Well before any ballots were cast this Fall, Republicans in the legislature had announced they were going to reconvene in November/December to vote for sure on two items: a bill that would protect those with pre-existing conditions in Wisconsin in the event the Affordable Care Act was changed and a package of incentives to keep Kimberly-Clark open in northeast Wisconsin. The deal includes “Foxconn-like tax incentives” to keep KC from relocating their operations down south. KC had already moved its headquarters out of Wisconsin in the early 1980s.

The result of the election changed the tenor of the lame duck. Now, instead of just focusing on those first two issues, legislative Republicans must grapple with the fact that they only have a fellow Republican in the Governor’s Mansion for another month and a half.

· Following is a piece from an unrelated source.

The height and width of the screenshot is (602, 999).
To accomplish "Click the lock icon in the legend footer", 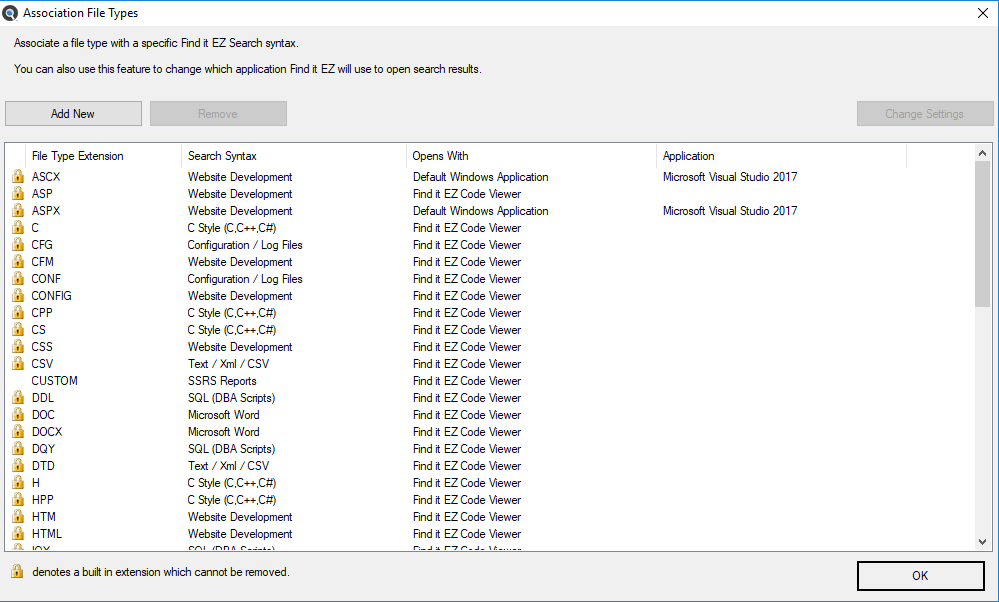I will [x=17, y=572].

In the last 40 years, there has only been one other lame duck legislative session. That happened in 2010 after the GOP swept Dems completely out of power. Knowing the Republicans could make labor law changes (which ended up being Act 10), Democrats attempted to rush through union contracts that would have been protected from any changes for the life of the contract.

Drama filled that lame duck session as Assembly Democrats had to request that Rep. Jeff Wood, an independent from Chippewa Falls, be released from jail where he was serving time for a DUI so he could vote in favor of the contracts. That vote ended up succeeding 48-47.

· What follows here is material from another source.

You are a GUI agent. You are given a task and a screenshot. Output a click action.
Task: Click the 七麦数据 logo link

There was no less tension in the State Senate where contracts failed on a 16-16 vote after then-Senate Majority Leader Russ Decker (D-Wausau) and Sen. Jeff Plale (D-South Milwaukee) voted against their party and with the Republicans to vote down the contracts. Plale would go on to serve as the Wisconsin Railroad Commissioner under Governor Walker.

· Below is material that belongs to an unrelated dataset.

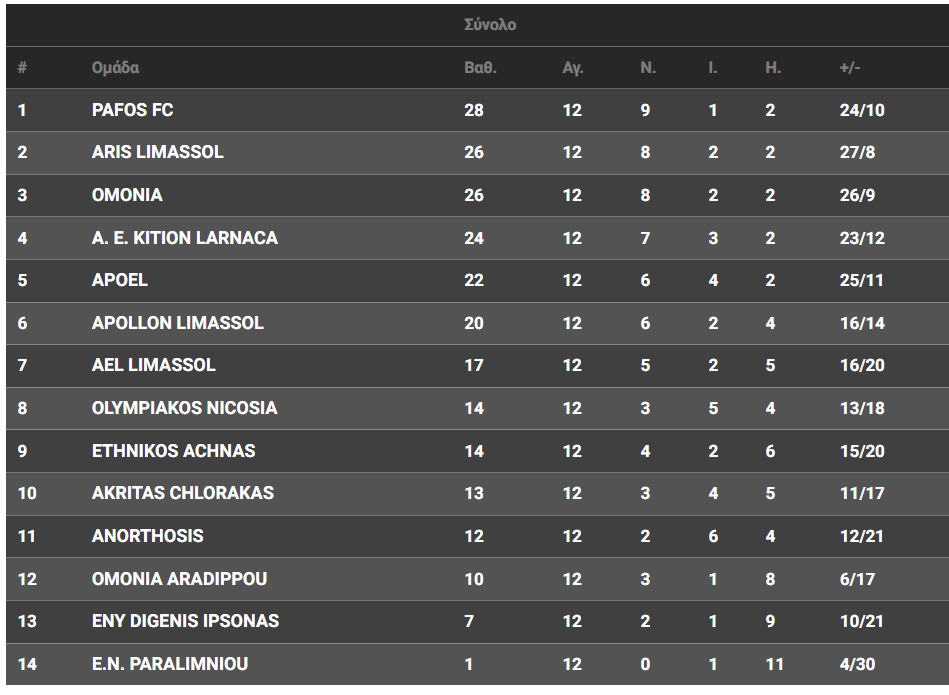
Task: Open the PAFOS FC team link
Action: coord(132,110)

What else are Republicans discussing to vote on during the upcoming session? Rumors abound, but for the most part, they look to be placing in statute various administrative rules relating to priorities they’ve passed over the last eight years so an Evers administration could not change them. Those include rules relating to voter ID, concealed carry, and business regulations. Other ideas include taking back power the legislature has given to the Governor over the course of time and moving up the date of the 2020 presidential primary so it does not coincide with the supreme court election.